United States District Court, E.D. Michigan, Southern District
Nov 7, 2006
Criminal Action No. 00-CR-80042, Civil Action No. 06-CV-12628 (E.D. Mich. Nov. 7, 2006)

Opinion

Criminal Action No. 00-CR-80042, Civil Action No. 06-CV-12628.

November 7, 2006


OPINION AND ORDER DENYING DEFENDANT'S MOTION UNDER 28 U.S.C. § 2255


This matter is presently before the Court on Defendant's motion under 28 U.S.C. § 2255 to vacate, set aside, or correct the sentence. The Government has not responded to Defendant's motion. Pursuant to Rule 8(a) of the Rules Governing Section 2255 Proceedings, the Court shall decide this motion without an evidentiary hearing.

I. PROCEDURAL BACKGROUND

In a two-count indictment, James Hicks ("Defendant") was charged with one count of felon in possession of a firearm and one count of felon in possession of ammunition, under 18 U.S.C. 922(g)(1). On April 3, 2003, pursuant to a Rule 11 plea agreement, Defendant plead guilty to the first count of the indictment. Under the plea agreement, the Government dismissed the second count of the indictment in exchange for Defendant's guilty plea on the first count. The plea agreement capped the custodial sentence at 63 months and the applicable fine at $100,000. Furthermore, Defendant agreed to serve between two to three years of supervised release following his incarceration, to pay the $100 special assessment fee, and to waive his right to appeal if the court imposes a sentence equal to or less than 63 months.

On October 14, 2003, the Court imposed a 63-month term of imprisonment and a two-year term of supervised release. Two days later, Defendant appealed the judgment, claiming that the Court did not recognize it had the authority to downwardly depart from the then-mandatory sentencing guideline range, and that this violated his Fifth and Sixth Amendment rights. The Sixth Circuit dismissed Defendant's appeal, on the grounds that the appellate-waiver language of the Rule 11 plea agreement barred any challenge to the sentence. On June 14, 2006, Defendant filed a Section 2255 motion to vacate his sentence.

II. DEFENDANT'S MOTION TO VACATE, SET ASIDE OR CORRECT THE SENTENCE

Pursuant to 28 U.S.C. § 2255, a federal prisoner may challenge his conviction on the grounds that his "sentence was imposed in violation of the Constitution or the laws of the United States, or that the court was without jurisdiction to impose such sentence, or that the sentence was in excess of the maximum authorized by law, or is otherwise subject to collateral attack." The Sixth Circuit has explained that "[t]o prevail under 28 U.S.C. § 2255, a defendant must show a 'fundamental defect' in the proceedings which necessarily results in a complete miscarriage of justice or an egregious error violative of due process." Gall v. United States, 21 F.3d 107, 109 (6th Cir. 1994) (quoting United States v. Ferguson, 918 F.2d 627, 630 (6th Cir. 1990)).

In his Section 2255 motion, Defendant argues that his sentence should be vacated because of ineffective assistance of counsel. Defendant states that he was not advised by his attorney as to the full ramifications of the plea agreement. Thus, Defendant asserts that his plea was involuntary and unknowing.

▶ [Jobs]
1. Write out the passage of the opinion starting with "II. DEFENDANT'S MOTION" and going on through "(6th Cir. 1990)).".
2. Answer these questions from the opinion:
(a) On what date did the Court impose the term of imprisonment?
(b) At what amount did the plea agreement cap the applicable fine?
(c) On what ground does Defendant argue in his Section 2255 motion that his sentence should be vacated?
3. Translate this sentence from the opinion into Spanish: "The Government has not responded to Defendant's motion."
The other material on this page has no role in this exercise.

▶ [Dataset entries]
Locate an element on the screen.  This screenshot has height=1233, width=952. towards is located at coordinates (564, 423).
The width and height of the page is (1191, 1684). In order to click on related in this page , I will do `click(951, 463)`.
* * *
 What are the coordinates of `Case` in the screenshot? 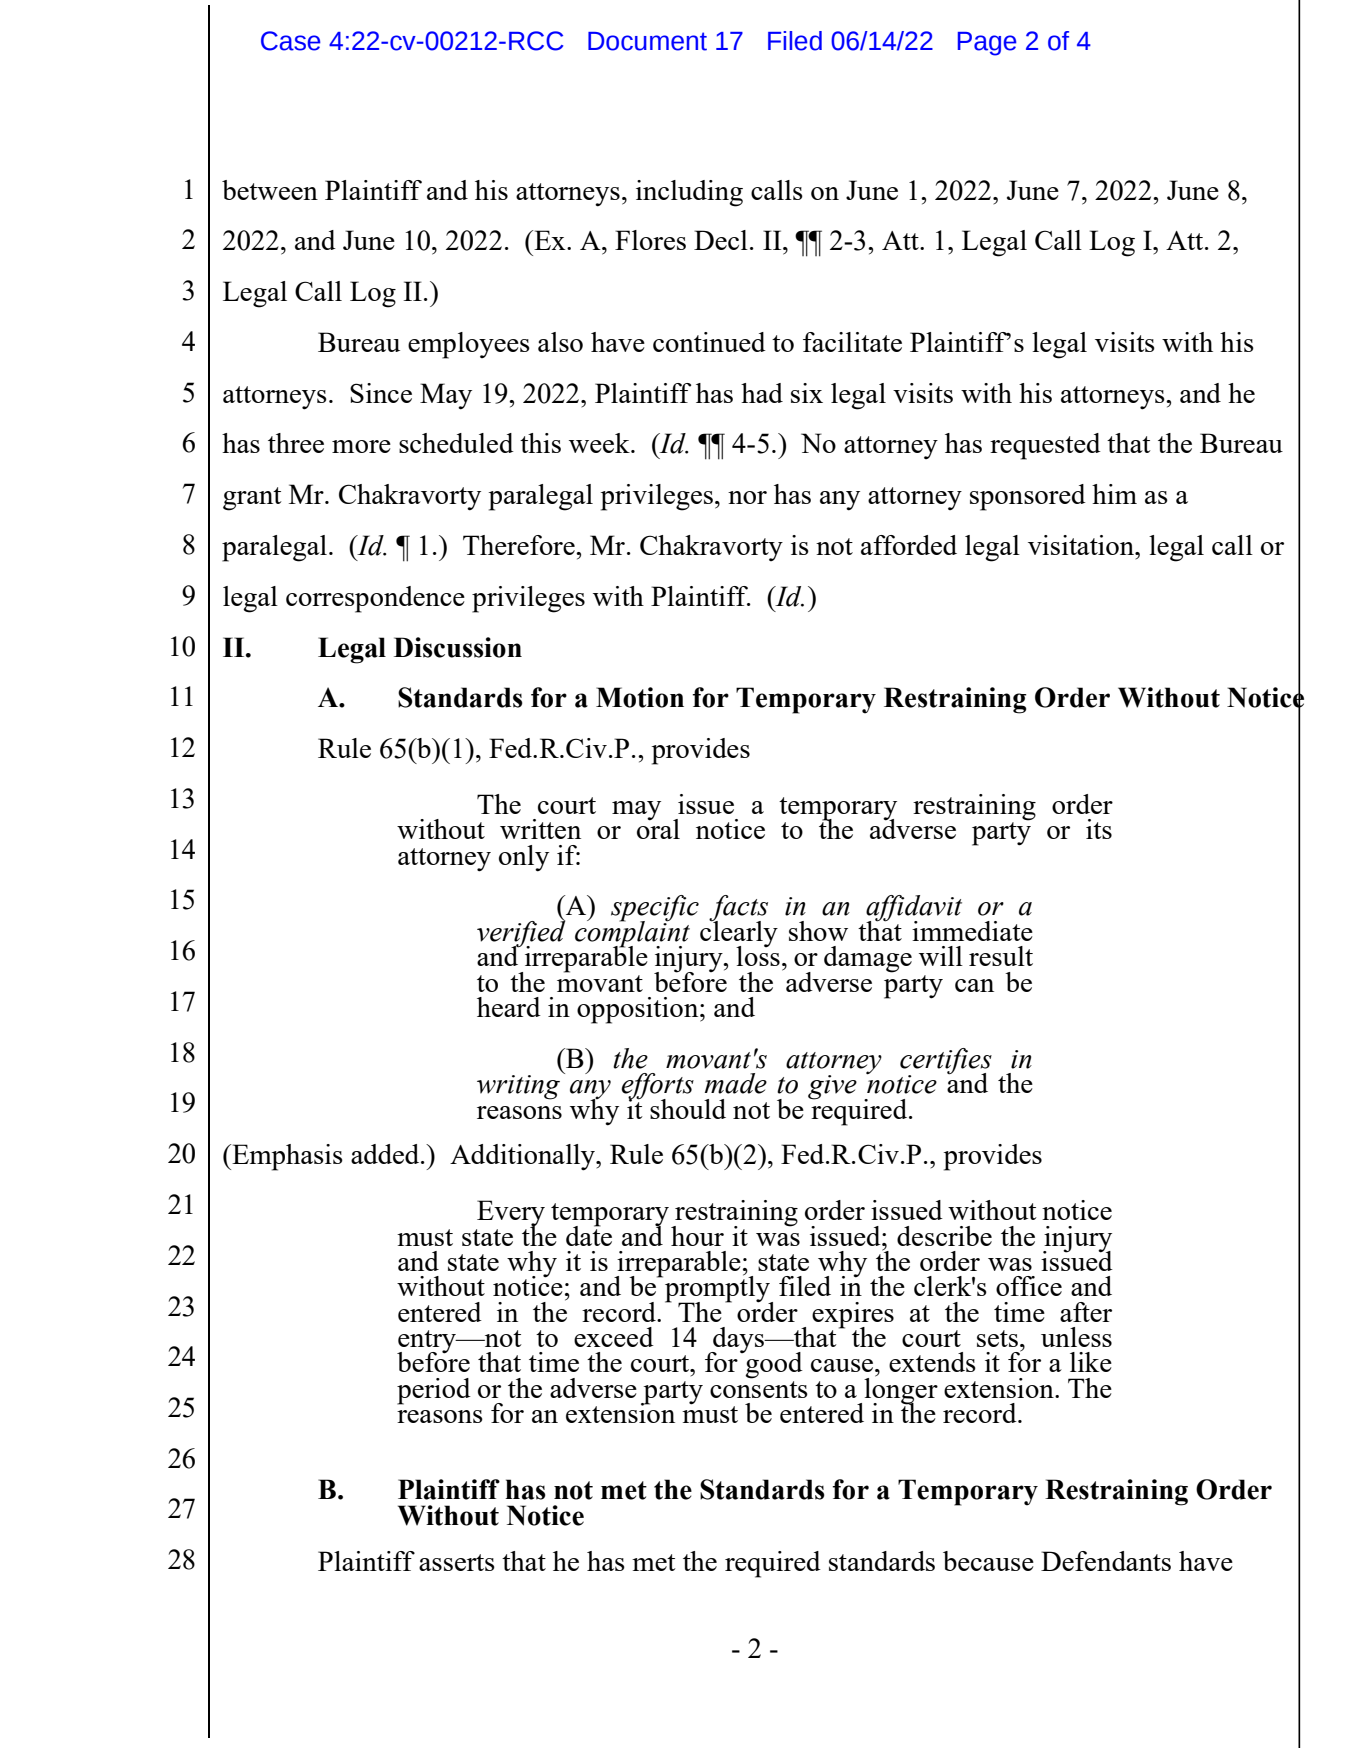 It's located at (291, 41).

▶ [Solved problems]
1.
II. DEFENDANT'S MOTION TO VACATE, SET ASIDE OR CORRECT THE SENTENCE

Pursuant to 28 U.S.C. § 2255, a federal prisoner may challenge his conviction on the grounds that his "sentence was imposed in violation of the Constitution or the laws of the United States, or that the court was without jurisdiction to impose such sentence, or that the sentence was in excess of the maximum authorized by law, or is otherwise subject to collateral attack." The Sixth Circuit has explained that "[t]o prevail under 28 U.S.C. § 2255, a defendant must show a 'fundamental defect' in the proceedings which necessarily results in a complete miscarriage of justice or an egregious error violative of due process." Gall v. United States, 21 F.3d 107, 109 (6th Cir. 1994) (quoting United States v. Ferguson, 918 F.2d 627, 630 (6th Cir. 1990)).

2.
(a) October 14, 2003
(b) $100,000
(c) Ineffective assistance of counsel

3. El Gobierno no ha respondido a la moción del acusado.